Le matériel ne fait pas tout. L’IED du 28 décembre a touché un véhicule intégré à un convoi logistique, ces longues files de camions et de blindés, prévisibles et visibles et loin, mais indispensables pour ravitailler les différentes bases éparpillées sur le grand territoire couvert par l’opération. L’explosion s’est produite dans les environs de Hombori, une localité entre Gao et Mopti. La coalition jihadiste affiliée à Al-Qaeda, le Jnim (en français «Groupe pour le soutien de l’islam et des musulmans»), l’a revendiquée, invoquant, pêle-mêle, la présence militaire française dans la zone, la publication des caricatures de Mahomet et la politique du gouvernement à l’égard des musulmans en France.
Théâtre d’une opération d’ampleur
Samedi matin, c’est une patrouille de reconnaissance et de renseignement qui a été frappée. La sergente Yvonne Huynh, 33 ans, et le brigadier Loïc Risser, 24 ans, appartenaient tous deux au deuxième régiment des hussards de Haguenau. Yvonne Huyng est la première femme à mourir au Sahel depuis le début de l’intervention en 2013, et la première à mourir au combat, toutes opérations confondues.
Lorsqu’ils ont été mortellement atteints, ils se trouvaient au nord de Ménaka, une ville à l’est de Gao, non loin du Niger et de la région dite des trois frontières, qui concentre les efforts de Barkhane depuis le sommet de Pau, il y a un an. La zone a la particularité d’abriter à la fois des groupes liés à Al-Qaeda et à l’Etat islamique au Grand Sahara, deux organisations en guerre ouverte.
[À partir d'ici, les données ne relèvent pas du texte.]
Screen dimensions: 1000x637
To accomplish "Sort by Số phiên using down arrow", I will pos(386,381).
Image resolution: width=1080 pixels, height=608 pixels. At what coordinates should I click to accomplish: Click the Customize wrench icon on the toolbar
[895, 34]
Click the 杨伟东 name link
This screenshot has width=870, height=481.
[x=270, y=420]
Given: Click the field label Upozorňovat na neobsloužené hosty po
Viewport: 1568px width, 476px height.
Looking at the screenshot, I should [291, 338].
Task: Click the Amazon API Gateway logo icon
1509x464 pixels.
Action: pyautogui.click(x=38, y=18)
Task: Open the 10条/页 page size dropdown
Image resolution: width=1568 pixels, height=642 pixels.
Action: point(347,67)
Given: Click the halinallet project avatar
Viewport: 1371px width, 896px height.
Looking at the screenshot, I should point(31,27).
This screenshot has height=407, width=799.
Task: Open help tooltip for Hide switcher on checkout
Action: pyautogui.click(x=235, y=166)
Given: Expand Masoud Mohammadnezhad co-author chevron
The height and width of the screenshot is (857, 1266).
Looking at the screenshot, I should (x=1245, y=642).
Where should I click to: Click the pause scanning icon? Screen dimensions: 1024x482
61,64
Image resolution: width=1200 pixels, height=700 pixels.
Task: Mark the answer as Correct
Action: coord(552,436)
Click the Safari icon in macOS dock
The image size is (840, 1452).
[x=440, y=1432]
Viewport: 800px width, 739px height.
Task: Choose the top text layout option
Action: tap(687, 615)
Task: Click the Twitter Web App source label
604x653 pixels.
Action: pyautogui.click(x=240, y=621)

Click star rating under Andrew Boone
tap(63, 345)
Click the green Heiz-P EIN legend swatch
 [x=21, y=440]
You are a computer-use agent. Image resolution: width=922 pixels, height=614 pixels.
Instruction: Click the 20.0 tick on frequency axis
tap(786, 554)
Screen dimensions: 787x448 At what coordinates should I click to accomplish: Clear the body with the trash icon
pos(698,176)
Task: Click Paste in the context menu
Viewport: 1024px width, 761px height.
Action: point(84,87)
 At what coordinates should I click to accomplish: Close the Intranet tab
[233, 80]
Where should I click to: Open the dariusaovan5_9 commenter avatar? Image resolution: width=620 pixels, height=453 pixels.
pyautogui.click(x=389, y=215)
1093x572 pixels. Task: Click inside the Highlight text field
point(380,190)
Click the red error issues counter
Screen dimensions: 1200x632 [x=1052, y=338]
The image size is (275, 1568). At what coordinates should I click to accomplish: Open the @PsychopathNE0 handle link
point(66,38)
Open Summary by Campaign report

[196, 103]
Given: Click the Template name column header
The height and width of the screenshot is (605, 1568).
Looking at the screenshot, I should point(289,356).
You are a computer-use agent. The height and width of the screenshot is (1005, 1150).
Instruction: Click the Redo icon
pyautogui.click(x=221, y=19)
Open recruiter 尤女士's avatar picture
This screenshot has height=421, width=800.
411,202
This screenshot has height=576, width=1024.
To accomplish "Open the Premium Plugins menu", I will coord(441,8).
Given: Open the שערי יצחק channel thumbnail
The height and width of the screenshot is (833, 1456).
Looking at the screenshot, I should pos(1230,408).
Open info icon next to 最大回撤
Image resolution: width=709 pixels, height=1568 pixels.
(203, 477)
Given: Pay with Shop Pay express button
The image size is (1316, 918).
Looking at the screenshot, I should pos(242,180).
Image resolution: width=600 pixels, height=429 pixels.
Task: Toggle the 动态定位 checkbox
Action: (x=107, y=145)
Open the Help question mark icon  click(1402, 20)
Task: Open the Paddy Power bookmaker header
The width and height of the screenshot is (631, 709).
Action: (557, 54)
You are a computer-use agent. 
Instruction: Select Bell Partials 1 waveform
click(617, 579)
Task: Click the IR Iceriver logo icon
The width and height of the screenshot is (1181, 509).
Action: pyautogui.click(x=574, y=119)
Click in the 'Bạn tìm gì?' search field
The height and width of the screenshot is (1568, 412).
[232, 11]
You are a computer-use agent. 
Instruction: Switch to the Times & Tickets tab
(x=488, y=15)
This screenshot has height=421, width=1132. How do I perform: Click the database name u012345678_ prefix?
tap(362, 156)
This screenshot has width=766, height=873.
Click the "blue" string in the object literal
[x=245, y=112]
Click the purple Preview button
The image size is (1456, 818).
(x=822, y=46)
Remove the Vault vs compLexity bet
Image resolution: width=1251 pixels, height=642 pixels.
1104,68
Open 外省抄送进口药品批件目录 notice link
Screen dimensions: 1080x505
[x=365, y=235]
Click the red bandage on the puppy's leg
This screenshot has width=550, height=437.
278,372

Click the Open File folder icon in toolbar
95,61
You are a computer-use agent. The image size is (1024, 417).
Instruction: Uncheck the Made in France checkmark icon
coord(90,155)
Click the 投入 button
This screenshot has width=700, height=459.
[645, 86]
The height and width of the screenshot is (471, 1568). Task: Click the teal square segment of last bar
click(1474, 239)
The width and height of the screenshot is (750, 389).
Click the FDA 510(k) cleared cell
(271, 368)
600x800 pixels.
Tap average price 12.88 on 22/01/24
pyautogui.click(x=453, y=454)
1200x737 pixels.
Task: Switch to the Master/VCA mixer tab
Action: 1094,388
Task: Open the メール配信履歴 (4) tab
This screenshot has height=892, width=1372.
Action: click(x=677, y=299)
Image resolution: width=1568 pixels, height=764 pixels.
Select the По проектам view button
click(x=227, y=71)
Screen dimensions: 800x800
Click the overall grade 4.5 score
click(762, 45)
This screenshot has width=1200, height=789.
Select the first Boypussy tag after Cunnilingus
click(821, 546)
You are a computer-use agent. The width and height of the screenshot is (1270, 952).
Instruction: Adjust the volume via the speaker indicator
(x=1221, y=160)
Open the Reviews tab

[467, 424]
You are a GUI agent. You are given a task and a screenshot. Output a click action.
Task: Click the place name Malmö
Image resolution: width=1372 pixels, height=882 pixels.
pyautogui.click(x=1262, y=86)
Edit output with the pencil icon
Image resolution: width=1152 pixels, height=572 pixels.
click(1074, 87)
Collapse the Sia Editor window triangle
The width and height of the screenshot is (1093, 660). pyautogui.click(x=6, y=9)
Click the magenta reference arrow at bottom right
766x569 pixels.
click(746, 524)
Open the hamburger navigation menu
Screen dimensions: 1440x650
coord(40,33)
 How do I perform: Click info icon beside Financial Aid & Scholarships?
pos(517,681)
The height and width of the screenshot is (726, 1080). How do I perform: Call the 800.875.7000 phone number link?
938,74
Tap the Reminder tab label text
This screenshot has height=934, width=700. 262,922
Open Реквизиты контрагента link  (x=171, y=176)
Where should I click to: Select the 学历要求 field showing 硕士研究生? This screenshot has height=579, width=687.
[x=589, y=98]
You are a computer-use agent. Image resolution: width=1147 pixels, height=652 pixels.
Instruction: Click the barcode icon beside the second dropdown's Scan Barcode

Au mois d’octobre, elle avait été le théâtre d’une opération d’ampleur mobilisant jusqu’à 1 600 des 5 100 soldats de l’opération Barkhane, et 1 400 militaires alliés : maliens, nigériens, mais aussi britanniques, américains et danois. Une préfiguration de ce que pourrait devenir l’intervention française. Paris tente en effet d’attirer des partenaires européens. La task force «Takuba» associant des forces spéciales de plusieurs pays de l’Union européenne a commencé ses activités sur la base de Ménaka, qui devait servir de vitrine à l’intervention française, lancée le 11 janvier 2013.